In the material below, find the line containing "Pubblicazioni (914, 27)" and the line containing "SuperEasy Rewards (90, 170)". Output those two lines and all lines between them exactly, without pictures.

▶ _Records for this task_:

= Beginning of Section =

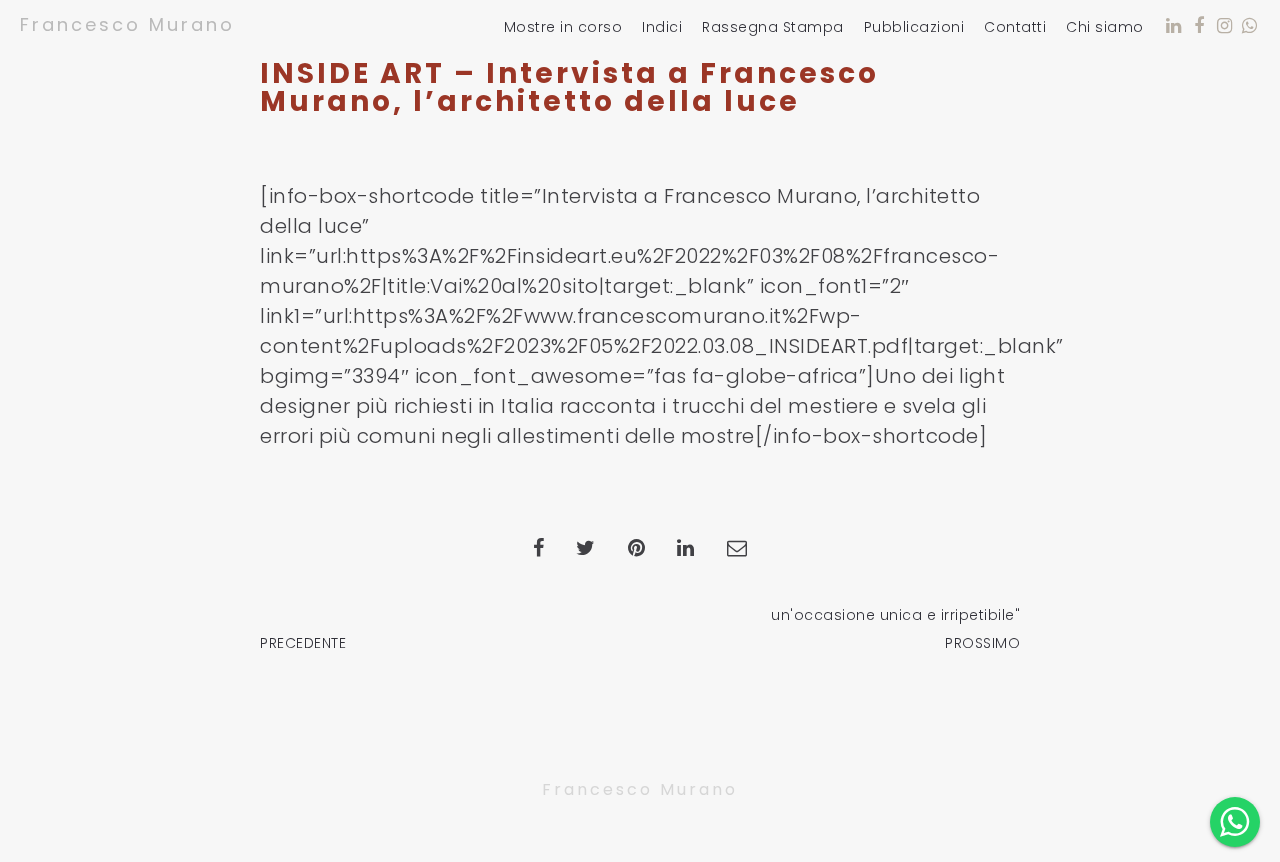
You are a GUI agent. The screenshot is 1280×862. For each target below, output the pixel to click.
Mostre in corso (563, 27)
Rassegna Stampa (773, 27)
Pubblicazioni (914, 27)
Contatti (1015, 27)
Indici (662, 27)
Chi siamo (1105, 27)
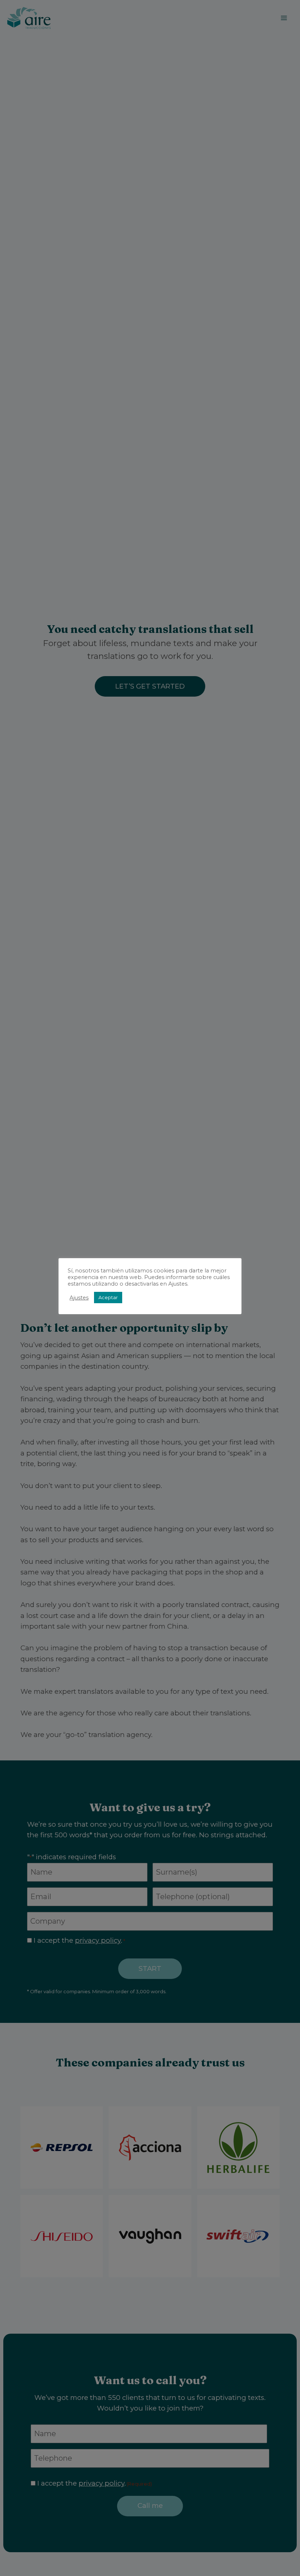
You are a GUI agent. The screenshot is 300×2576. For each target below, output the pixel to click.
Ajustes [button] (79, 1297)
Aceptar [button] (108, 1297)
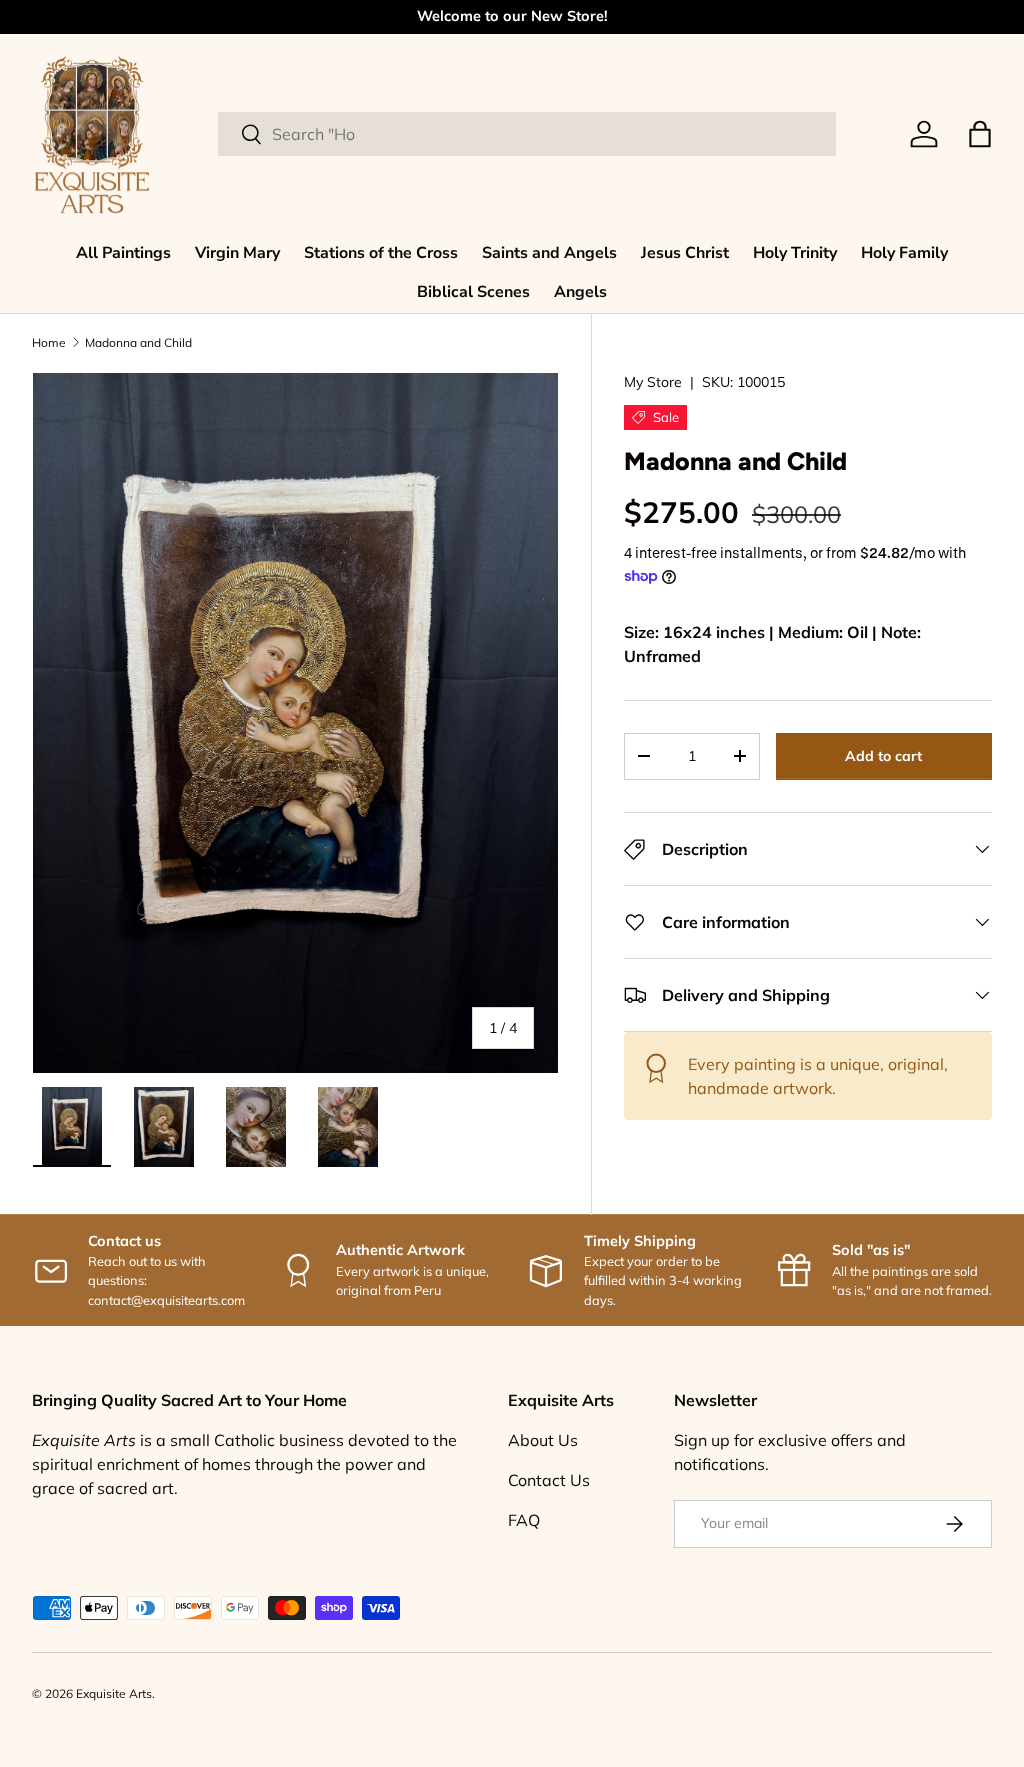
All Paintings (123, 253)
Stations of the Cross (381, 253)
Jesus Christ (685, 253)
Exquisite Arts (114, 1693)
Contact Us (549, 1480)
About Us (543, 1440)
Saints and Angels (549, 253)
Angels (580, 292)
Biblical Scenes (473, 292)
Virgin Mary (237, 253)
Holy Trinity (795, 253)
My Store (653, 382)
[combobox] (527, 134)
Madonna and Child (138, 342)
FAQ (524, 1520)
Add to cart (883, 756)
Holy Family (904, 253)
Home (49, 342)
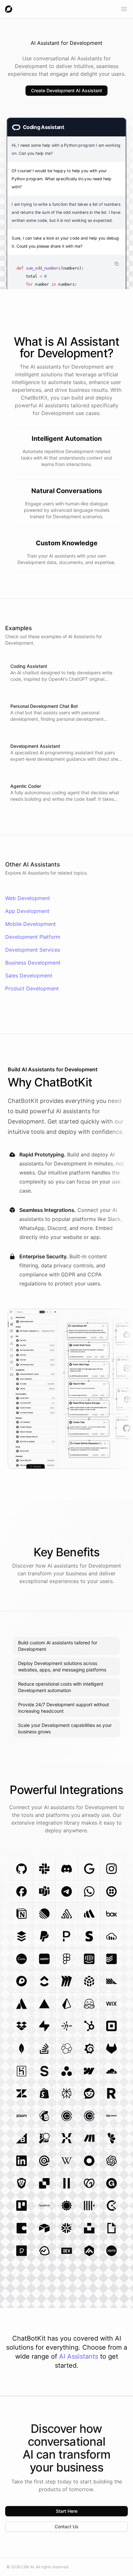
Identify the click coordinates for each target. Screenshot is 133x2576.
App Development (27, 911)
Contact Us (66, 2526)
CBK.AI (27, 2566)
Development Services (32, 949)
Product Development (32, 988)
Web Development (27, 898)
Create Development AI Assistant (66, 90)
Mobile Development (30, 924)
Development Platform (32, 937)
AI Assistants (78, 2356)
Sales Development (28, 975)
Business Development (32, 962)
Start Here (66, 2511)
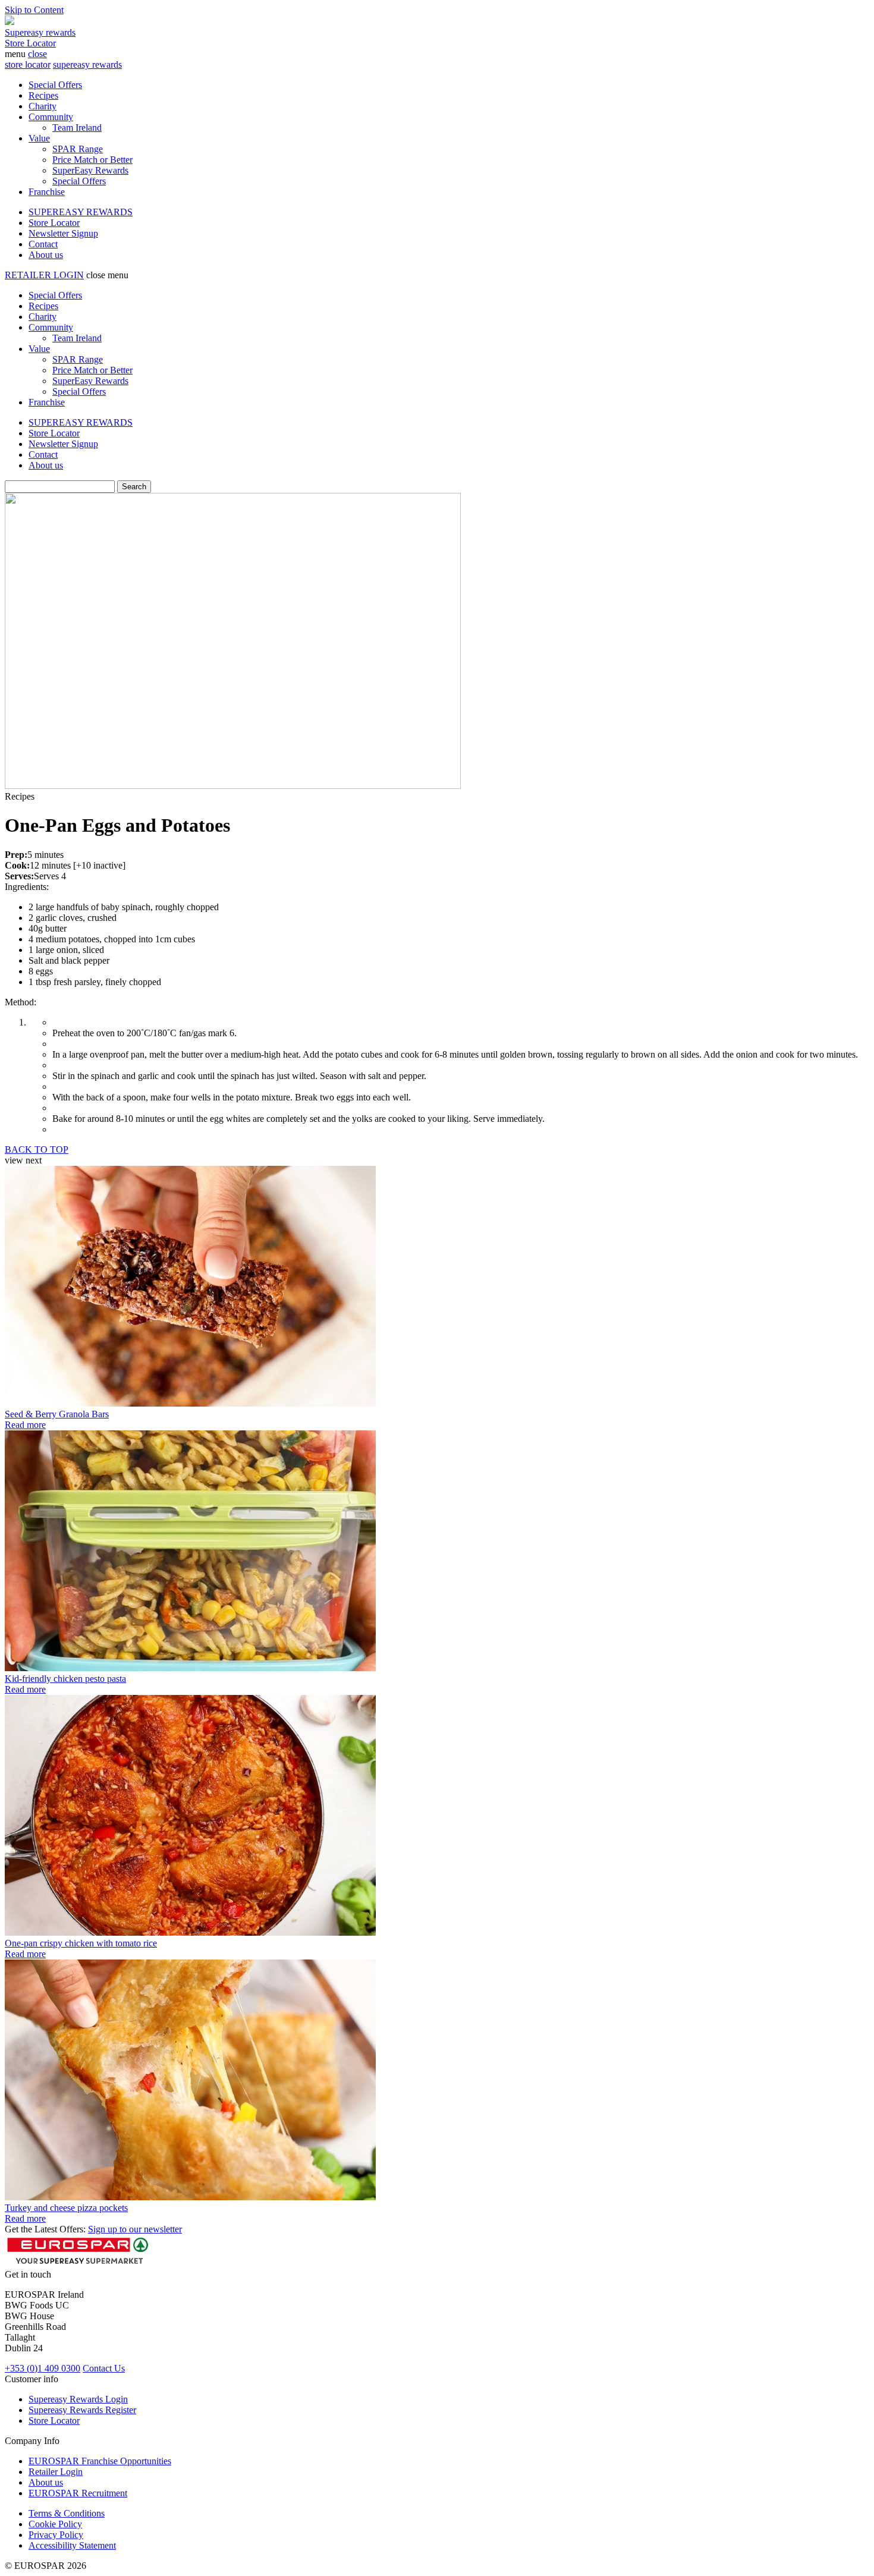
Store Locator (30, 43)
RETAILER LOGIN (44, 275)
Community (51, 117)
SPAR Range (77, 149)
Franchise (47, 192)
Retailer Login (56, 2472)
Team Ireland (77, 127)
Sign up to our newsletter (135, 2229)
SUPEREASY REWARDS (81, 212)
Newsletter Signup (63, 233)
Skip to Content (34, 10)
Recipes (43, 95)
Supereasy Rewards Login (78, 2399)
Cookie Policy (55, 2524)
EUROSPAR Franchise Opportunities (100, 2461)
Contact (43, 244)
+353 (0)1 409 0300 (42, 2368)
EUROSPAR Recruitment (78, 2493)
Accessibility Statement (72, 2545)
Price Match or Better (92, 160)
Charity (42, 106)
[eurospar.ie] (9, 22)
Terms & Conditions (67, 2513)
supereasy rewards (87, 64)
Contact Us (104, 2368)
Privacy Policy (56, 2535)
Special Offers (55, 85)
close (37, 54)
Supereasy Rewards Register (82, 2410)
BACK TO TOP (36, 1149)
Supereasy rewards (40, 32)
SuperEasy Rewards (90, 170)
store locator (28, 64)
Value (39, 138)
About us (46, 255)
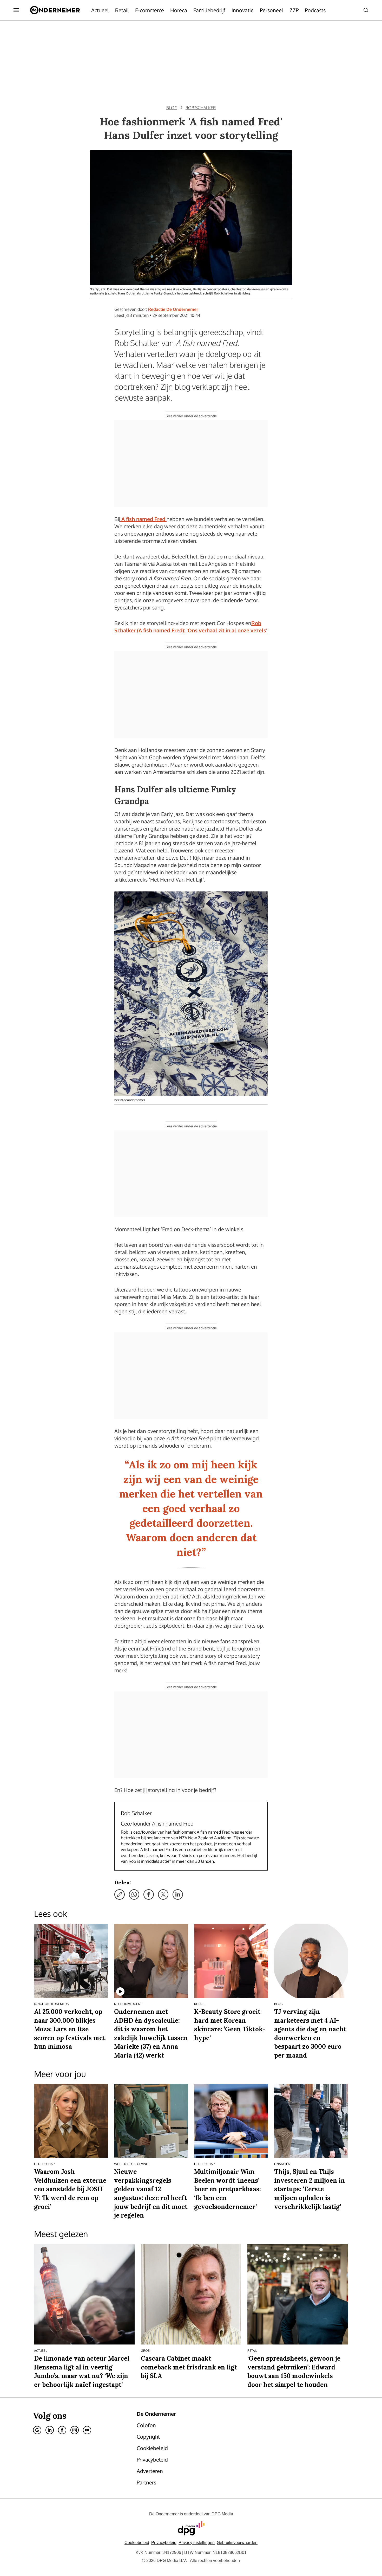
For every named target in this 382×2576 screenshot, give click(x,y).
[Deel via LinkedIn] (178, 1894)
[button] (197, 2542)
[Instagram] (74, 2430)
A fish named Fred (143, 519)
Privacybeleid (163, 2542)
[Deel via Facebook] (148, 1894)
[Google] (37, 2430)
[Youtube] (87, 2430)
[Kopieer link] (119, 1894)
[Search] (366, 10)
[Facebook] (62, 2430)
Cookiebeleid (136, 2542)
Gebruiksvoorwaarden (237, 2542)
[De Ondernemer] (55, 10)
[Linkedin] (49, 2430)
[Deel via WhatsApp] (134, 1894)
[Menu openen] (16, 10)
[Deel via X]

= End of Section =

▶ _Solved exercise_:
Pubblicazioni (914, 27)
Contatti (1015, 27)
Indici (662, 27)
Chi siamo (1105, 27)
You are a GUI agent. The screenshot is 300×2576. For each target below, output the pixel to click.
Ajustes [button] (79, 1297)
Aceptar [button] (108, 1297)
All Paintings (123, 253)
Stations of the Cross (381, 253)
Jesus Christ (685, 253)
Exquisite Arts (114, 1693)
Contact Us (549, 1480)
About Us (543, 1440)
Saints and Angels (549, 253)
Angels (580, 292)
Biblical Scenes (473, 292)
Virgin Mary (237, 253)
Holy Trinity (795, 253)
My Store (653, 382)
[combobox] (527, 134)
Madonna and Child (138, 342)
FAQ (524, 1520)
Add to cart (883, 756)
Holy Family (904, 253)
Home (49, 342)
Identify the click coordinates for each target. Screenshot is 133x2576.
App Development (27, 911)
Contact Us (66, 2526)
CBK.AI (27, 2566)
Development Services (32, 949)
Product Development (32, 988)
Web Development (27, 898)
Create Development AI Assistant (66, 90)
Mobile Development (30, 924)
Development Platform (32, 937)
AI Assistants (78, 2356)
Sales Development (28, 975)
Business Development (32, 962)
Start Here (66, 2511)
Store Locator (30, 43)
RETAILER LOGIN (44, 275)
Community (51, 117)
SPAR Range (77, 149)
Franchise (47, 192)
Retailer Login (56, 2472)
Team Ireland (77, 127)
Sign up to our newsletter (135, 2229)
SUPEREASY REWARDS (81, 212)
Newsletter Signup (63, 233)
Skip to Content (34, 10)
Recipes (43, 95)
Supereasy Rewards Login (78, 2399)
Cookie Policy (55, 2524)
EUROSPAR Franchise Opportunities (100, 2461)
Contact (43, 244)
+353 (0)1 409 0300 (42, 2368)
EUROSPAR Recruitment (78, 2493)
Accessibility Statement (72, 2545)
Price Match or Better (92, 160)
Charity (42, 106)
[eurospar.ie] (9, 22)
Terms & Conditions (67, 2513)
supereasy rewards (87, 64)
Contact Us (104, 2368)
Privacy Policy (56, 2535)
Special Offers (55, 85)
close (37, 54)
Supereasy Rewards Register (82, 2410)
BACK TO TOP (36, 1149)
Supereasy rewards (40, 32)
SuperEasy Rewards (90, 170)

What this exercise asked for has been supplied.